Review: Primitive kosmische electronics all the way from St. Petersburg via Edinburgh label Firecracker! Evocative of a score for imaginary protoplasmic oceans, surreal, sepia-tinged space operas and Russian sci-fi folk tales, Meet The Fauna, they say, is as much of a cheeky nod to The Residents and Coil (or even Haroumi Hosono and John Hassell) as it is to the likes of B12, Black Dog, Richard H Kirk. For us it all begins and ends with "Alteration", this record's opening track that gets as close as anyone has to that epic "You're Not Alone" feeling. Experience cinematic shades of new age ambient pop in "A Sense Of Meaning" with tougher drums and basslines thundering down in "Access". Always floating, there's higher tempos in "Erasing River" and a touch of space rock in "Union Shift". Home listening gold.
Review: Turin techno stalwart Andrea has been serving up slabs of goodness on Ilian Tape since way back in 2012, though "Ritorno" is remarkably his very first full-length excursion. The 12 track set is far more varied than his fine club-focused singles, with the Italian variously turning his hand to swelling, Global Communication style ambient techno ("Attimo"), ultra-deep breakbeat dreaminess ("SKLYN"), melodious, jungle-influenced IDM ("LS September"), bassbin rattlers ("TrackQY", the skittish brilliance of moody roller "Reinf"), dreamy soundscape techno ("LG_Amb"), angular fusions of bass music and dark Italo-techno ("Drumzzy") and picturesque ambient dub slow jams ("Twin Forests").

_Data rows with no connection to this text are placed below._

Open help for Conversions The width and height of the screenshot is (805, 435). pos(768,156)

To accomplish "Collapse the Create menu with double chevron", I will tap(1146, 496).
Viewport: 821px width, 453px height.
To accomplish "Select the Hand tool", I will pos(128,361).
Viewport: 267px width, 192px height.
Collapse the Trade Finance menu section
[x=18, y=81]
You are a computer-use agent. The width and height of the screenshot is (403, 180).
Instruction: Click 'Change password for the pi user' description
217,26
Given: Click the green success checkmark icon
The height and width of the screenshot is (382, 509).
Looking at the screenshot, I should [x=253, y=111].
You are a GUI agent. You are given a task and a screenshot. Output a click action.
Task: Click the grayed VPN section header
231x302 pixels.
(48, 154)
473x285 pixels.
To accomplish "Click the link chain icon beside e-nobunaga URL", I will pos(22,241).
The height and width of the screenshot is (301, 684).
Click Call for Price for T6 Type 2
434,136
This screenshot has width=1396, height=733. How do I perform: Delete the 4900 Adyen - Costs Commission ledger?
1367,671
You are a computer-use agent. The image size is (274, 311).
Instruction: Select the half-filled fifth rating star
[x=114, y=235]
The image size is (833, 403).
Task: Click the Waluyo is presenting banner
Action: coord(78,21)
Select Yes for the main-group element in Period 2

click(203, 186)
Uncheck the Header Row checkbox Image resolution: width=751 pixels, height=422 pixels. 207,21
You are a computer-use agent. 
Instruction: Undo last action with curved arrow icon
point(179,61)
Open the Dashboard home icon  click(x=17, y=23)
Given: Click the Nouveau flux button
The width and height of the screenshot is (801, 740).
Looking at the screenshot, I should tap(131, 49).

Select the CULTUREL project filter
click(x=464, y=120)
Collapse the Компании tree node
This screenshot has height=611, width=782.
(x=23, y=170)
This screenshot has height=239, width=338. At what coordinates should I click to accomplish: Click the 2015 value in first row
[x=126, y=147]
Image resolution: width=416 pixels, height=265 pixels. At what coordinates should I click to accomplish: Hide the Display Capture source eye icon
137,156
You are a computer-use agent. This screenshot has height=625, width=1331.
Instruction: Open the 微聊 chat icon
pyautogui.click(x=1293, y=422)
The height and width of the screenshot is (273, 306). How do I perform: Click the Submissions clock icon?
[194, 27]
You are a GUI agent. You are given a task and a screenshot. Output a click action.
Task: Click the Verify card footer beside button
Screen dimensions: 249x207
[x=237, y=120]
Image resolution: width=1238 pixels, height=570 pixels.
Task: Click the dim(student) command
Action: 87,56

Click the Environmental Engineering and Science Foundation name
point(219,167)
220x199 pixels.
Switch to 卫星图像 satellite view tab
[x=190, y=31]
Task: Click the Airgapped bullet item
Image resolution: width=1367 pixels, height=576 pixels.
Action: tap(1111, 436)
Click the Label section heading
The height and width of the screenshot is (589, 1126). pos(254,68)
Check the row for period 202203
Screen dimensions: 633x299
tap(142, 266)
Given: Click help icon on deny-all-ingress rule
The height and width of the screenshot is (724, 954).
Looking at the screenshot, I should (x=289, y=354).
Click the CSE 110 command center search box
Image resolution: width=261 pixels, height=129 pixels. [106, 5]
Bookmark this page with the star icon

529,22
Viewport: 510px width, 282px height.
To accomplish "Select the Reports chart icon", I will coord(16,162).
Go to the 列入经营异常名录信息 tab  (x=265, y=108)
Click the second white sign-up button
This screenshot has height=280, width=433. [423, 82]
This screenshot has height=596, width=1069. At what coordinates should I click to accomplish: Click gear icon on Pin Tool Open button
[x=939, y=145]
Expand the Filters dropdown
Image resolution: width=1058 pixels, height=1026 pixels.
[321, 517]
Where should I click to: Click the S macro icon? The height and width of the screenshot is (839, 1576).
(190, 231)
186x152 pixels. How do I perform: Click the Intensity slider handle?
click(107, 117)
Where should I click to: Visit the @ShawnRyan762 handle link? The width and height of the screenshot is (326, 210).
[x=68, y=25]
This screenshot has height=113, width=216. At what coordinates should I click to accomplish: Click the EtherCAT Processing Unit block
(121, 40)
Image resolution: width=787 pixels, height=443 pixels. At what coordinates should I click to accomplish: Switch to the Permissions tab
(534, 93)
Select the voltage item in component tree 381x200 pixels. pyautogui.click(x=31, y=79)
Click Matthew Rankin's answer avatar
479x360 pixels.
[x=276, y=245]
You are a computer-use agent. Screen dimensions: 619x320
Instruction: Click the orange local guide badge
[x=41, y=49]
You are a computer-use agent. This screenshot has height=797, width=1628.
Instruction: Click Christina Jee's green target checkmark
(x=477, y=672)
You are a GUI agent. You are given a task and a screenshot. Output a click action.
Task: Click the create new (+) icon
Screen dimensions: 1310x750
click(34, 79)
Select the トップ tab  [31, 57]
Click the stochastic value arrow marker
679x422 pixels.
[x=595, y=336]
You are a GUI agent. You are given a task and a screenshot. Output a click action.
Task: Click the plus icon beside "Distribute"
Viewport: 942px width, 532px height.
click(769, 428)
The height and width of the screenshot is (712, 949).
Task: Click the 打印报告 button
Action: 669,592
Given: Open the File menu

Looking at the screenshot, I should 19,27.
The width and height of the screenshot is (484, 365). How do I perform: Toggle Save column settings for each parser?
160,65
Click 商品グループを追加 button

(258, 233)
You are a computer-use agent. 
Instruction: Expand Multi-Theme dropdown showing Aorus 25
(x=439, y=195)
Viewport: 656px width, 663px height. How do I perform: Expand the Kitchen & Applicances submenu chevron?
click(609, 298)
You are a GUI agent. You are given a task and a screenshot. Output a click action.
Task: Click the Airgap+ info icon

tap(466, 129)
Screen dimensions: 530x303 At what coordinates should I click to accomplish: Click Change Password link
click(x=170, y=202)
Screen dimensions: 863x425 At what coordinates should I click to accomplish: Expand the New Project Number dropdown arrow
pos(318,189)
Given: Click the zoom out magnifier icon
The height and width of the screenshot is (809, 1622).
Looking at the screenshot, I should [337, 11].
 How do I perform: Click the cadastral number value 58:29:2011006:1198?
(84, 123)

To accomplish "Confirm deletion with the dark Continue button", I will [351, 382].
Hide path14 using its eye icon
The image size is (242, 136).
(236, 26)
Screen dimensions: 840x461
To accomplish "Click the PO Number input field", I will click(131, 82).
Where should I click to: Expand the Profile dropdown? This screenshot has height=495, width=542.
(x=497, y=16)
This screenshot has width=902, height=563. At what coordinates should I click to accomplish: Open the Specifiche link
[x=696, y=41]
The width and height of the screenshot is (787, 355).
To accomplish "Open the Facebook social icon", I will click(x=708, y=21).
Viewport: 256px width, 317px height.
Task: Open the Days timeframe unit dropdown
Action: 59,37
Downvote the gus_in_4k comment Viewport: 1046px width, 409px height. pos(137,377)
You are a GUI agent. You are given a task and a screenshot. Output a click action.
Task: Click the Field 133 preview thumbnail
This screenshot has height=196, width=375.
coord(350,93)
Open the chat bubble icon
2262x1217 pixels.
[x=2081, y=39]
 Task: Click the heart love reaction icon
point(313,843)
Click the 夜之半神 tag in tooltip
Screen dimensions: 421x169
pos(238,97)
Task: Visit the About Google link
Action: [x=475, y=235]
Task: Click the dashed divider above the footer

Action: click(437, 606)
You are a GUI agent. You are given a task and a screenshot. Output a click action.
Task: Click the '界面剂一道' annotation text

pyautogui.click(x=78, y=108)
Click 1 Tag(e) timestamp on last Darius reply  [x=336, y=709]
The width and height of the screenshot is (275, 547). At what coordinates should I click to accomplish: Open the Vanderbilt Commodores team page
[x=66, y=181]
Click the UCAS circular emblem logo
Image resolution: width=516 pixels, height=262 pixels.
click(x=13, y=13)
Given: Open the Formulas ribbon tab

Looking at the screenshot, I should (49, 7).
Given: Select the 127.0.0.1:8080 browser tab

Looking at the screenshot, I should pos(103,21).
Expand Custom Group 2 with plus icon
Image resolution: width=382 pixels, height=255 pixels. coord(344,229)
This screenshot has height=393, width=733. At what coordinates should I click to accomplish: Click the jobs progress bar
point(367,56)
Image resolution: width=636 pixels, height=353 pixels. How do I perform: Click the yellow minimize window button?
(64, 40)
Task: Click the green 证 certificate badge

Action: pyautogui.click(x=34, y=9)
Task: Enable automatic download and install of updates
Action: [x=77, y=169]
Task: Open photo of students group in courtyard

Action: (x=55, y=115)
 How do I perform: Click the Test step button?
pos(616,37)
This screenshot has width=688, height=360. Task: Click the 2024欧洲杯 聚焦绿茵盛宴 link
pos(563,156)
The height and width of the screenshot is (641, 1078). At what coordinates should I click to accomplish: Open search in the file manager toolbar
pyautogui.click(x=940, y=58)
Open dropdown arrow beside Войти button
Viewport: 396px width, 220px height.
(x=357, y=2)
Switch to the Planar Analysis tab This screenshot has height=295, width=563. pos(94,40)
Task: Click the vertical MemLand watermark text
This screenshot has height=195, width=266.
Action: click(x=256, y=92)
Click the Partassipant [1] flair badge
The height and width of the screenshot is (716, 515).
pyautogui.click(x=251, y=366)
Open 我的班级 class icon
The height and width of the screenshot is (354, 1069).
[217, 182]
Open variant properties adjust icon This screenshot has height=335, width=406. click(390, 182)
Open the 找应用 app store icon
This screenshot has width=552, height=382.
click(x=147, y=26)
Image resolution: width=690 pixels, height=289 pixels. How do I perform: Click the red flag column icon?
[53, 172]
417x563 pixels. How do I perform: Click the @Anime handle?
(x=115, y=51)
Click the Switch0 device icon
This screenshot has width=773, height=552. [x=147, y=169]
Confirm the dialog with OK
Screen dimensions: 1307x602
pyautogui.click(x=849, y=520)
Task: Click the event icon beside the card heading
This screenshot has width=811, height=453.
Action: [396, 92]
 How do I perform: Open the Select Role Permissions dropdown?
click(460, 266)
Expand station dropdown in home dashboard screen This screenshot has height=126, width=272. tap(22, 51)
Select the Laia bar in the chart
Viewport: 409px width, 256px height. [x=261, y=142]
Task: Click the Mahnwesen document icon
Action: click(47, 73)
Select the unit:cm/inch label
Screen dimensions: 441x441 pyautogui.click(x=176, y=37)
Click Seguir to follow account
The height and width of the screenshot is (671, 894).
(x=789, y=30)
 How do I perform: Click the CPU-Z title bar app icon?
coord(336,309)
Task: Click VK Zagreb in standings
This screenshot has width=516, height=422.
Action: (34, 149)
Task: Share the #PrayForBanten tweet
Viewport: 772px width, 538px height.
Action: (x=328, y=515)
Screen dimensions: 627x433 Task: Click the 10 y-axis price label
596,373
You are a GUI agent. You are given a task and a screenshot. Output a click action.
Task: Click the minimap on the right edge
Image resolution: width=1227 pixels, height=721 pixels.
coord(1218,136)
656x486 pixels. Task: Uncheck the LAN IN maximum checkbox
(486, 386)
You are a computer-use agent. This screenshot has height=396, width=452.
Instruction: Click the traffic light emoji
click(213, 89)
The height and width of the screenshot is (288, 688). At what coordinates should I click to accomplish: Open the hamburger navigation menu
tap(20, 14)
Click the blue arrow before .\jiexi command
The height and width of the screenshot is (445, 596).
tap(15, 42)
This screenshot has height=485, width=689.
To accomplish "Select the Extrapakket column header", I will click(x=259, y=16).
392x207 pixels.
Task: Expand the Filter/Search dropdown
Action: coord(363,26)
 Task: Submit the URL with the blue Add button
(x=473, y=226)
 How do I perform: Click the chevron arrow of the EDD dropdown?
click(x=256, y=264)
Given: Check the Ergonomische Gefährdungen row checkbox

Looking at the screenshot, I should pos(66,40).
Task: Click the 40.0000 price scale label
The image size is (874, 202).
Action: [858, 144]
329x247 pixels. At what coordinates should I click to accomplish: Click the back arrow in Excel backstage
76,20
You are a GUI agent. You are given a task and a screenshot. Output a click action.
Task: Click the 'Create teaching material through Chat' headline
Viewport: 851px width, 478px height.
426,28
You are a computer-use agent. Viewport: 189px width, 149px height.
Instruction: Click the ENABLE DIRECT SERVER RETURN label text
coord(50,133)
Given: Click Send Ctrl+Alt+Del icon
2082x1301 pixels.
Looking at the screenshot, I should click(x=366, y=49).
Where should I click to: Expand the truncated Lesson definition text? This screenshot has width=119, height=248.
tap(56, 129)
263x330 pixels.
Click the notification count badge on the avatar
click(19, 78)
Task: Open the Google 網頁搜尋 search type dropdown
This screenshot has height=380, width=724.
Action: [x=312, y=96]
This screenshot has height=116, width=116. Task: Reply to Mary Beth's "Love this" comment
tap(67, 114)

Review: Italian producer Fango returns on his always impressive Degustibus imprint, serving up some truly unique electronic music that has earned him accolades from top producers such as Michael Mayer and Marcel Dettmann. Here the Venetian serves up a full length release in the form of Gea: a 10-track trip of eclectic flavours, spanning across various moods and tempos. It's a departure from his contorted takes on techno that he's presented in recent years. Flexing his matured production credits, Fango fuses cosmic/prog rock on "Oceano" and "Aura", neon-lit disco on "Crono" and psychedelic influences on the epic "Crono" - meticulously put together on his machines resulting in a spectrum of sounds to satisfy most palettes. It's a serenade from Gea to Ouranos: the Greek gods of earth and sky.